With Judge Wesley Saint ClairChief Juvenile Court Judge

People talk about data-driven decisions as if we will all know what to do when we study the numbers. The more time we spend thinking about the data around juvenile justice, the more we realize it is like a Rorschach test.

Lately we've been undergoing an evaluation by the Juvenile Detention Alternatives Initiative, which promises to provide some ideas for further reducing our use of detention. JDAI, as it is called, is a national project funded by the Casey Foundation, and our evaluation was done with the assistance of the Burns Institute. There are no more respected organizations in the world of juvenile justice than these and we are anxiously awaiting their recommendations.
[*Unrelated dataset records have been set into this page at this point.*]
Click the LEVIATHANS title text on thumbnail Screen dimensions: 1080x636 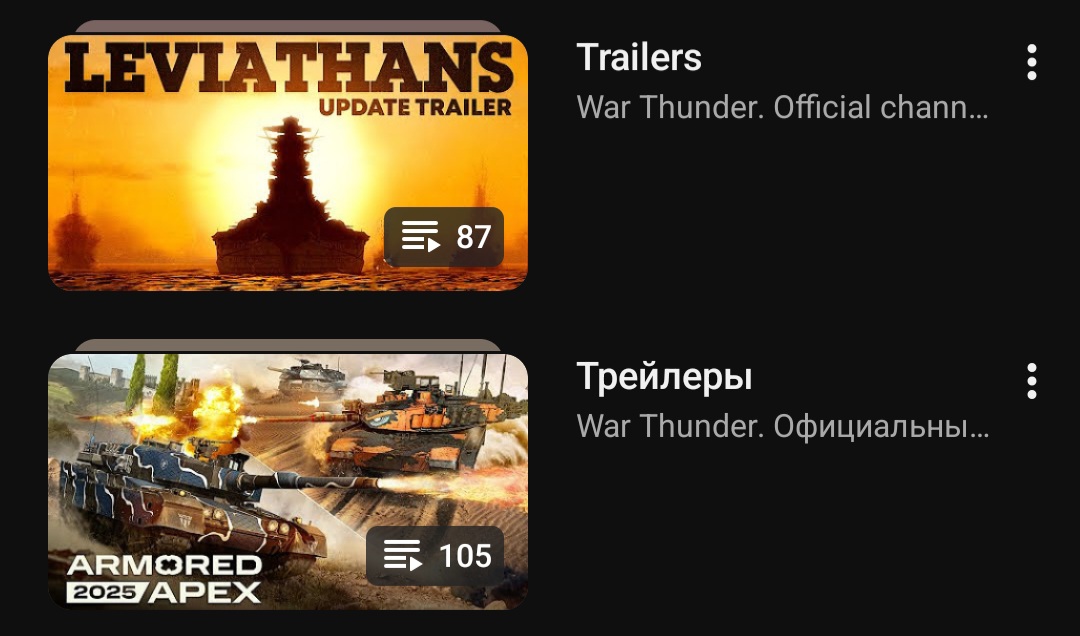click(289, 68)
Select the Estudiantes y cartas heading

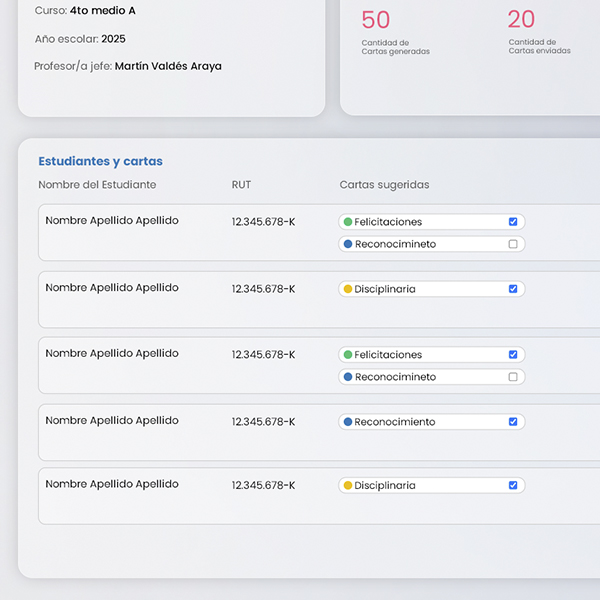100,161
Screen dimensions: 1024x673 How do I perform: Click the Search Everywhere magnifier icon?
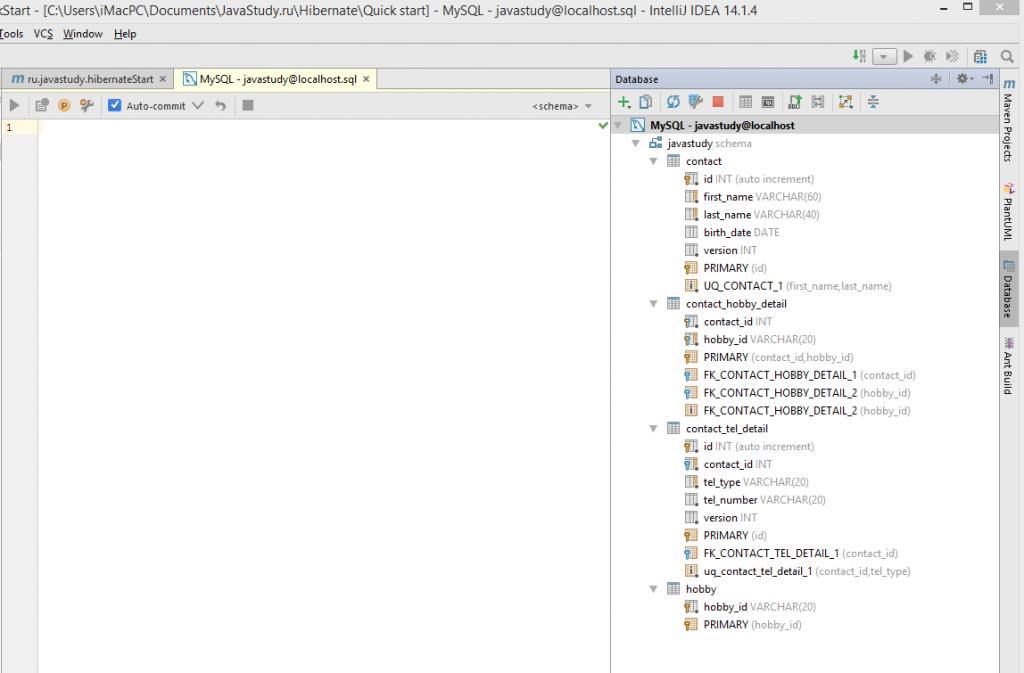(1007, 56)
The sneak preview of their report that we were given is what led us to start pondering how to lead the conversation around the numbers that will likely come out of the evaluation. Some people in our system will be delighted to hear that JDAI has worked all over the country and they tell us that King County has about the lowest incarceration rate of any urban jurisdiction in the United States, as well as the lowest use of detention for probation violations in the country. We have roughly 447 youth on probation at the moment, and only five of them are in detention.

As many readers are aware, there are many critics who believe our numbers could be still lower, if not zero. JDAI is likely to recommend that we "automatically" release all of the youth who score below a certain level on a tool that rates their likely failure to appear and likely risk to the community. When youth below this level appear before a judge one to four days after their arrest, we release them 82 percent of the time. Why not release them immediately? We could arm each of our judges with an iPad and we could take turns reviewing youth as they come into detention.

There are a number of challenges to taking this approach; for one - many of the "low scoring" youth have been arrested for alleged physical violence toward their parents or siblings. They need some period for everyone to cool off. Until we develop a reception center for youth like this, detention is the only place we have to put them during this period. Second, we have a fairly high rate of "parent refusals" - in other words, parents who decline to pick up their children when they are released from detention. This results in a call to CPS from detention.

Still, we as a court are committed to finding a way to get those 82 percent of kids who will be released anyway into an appropriate alternative as quickly as possible. If we were to release or divert all of the low-scoring youth, we could reduce detention admissions by almost half. That sounds great, and it would be great, but the fact is that if we were to take those youth out of detention, the youth remaining would be predominantly youth of color - 90 percent youth of color, or more.

Let's say our detention population dropped from an average of 55 to 40. As of mid-August, we had 35 youth in detention for 14 days or longer. Of those 35, all but one were youth of color. Of the 35, some 22 were charged with violent felonies against persons: first- and second-degree robbery; first- and second-degree assault, and several sex offenses. A few were charged with property crime. Youth held for such crimes usually have a long history, multiple pending charges or a history of failing to appear for court. One thing that is true about felony crimes against persons or property - they start with a 911 call. That means we cannot blame law enforcement for these charges.